----- DATA FOR THIS EXERCISE -----

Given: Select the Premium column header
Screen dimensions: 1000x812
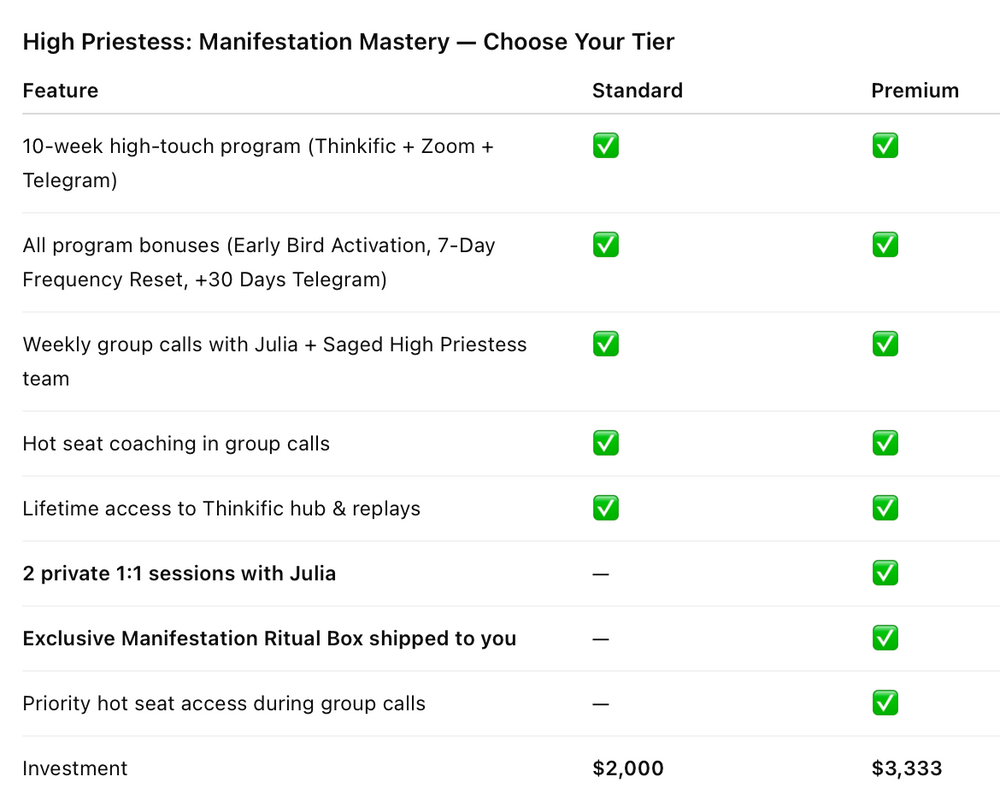Looking at the screenshot, I should [x=915, y=91].
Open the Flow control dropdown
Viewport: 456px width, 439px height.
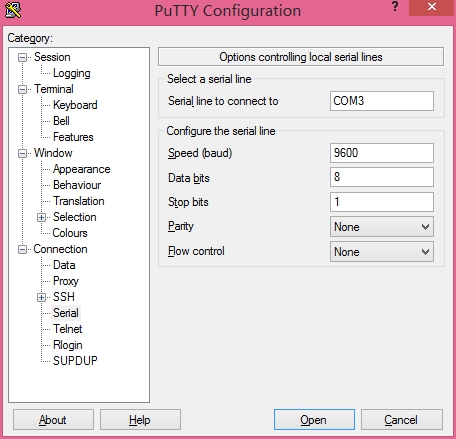[x=382, y=252]
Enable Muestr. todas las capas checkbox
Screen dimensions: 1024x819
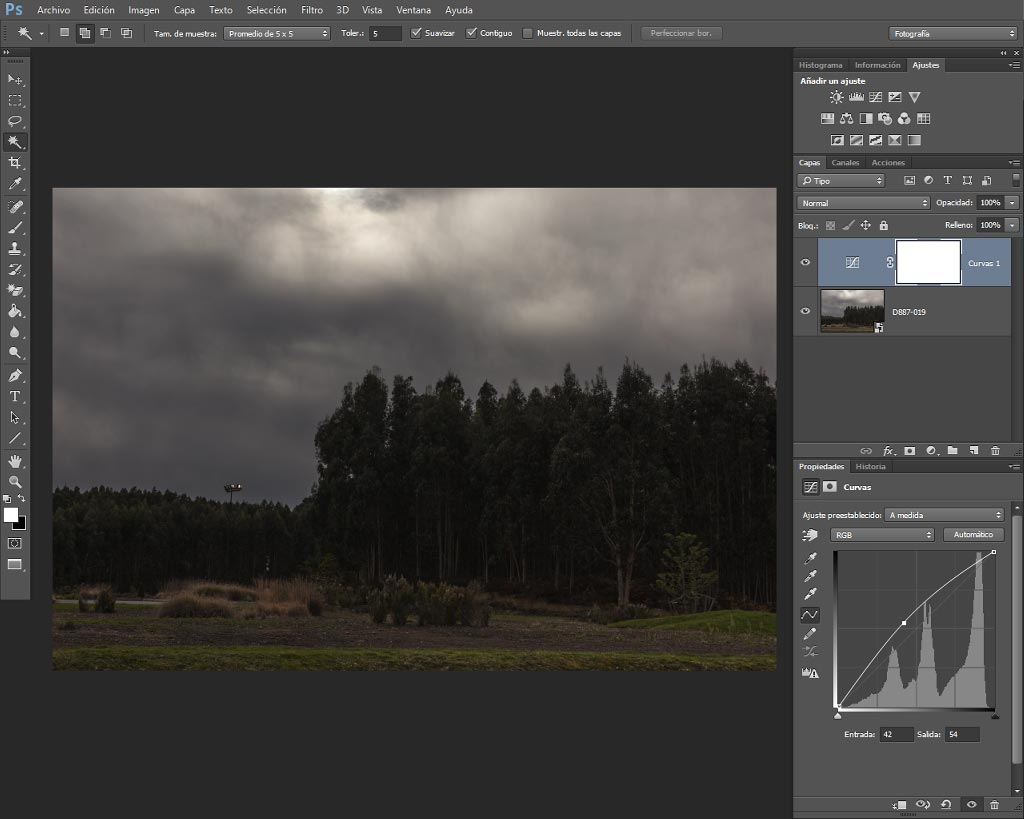528,33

-----

EXERCISE PROMPT: Copy the records above exactly, omitting every picture.

FINISHED TASK:
Given: Select the Premium column header
Screen dimensions: 1000x812
Looking at the screenshot, I should [x=915, y=91].
Open the Flow control dropdown
Viewport: 456px width, 439px height.
[x=382, y=252]
Enable Muestr. todas las capas checkbox
Screen dimensions: 1024x819
528,33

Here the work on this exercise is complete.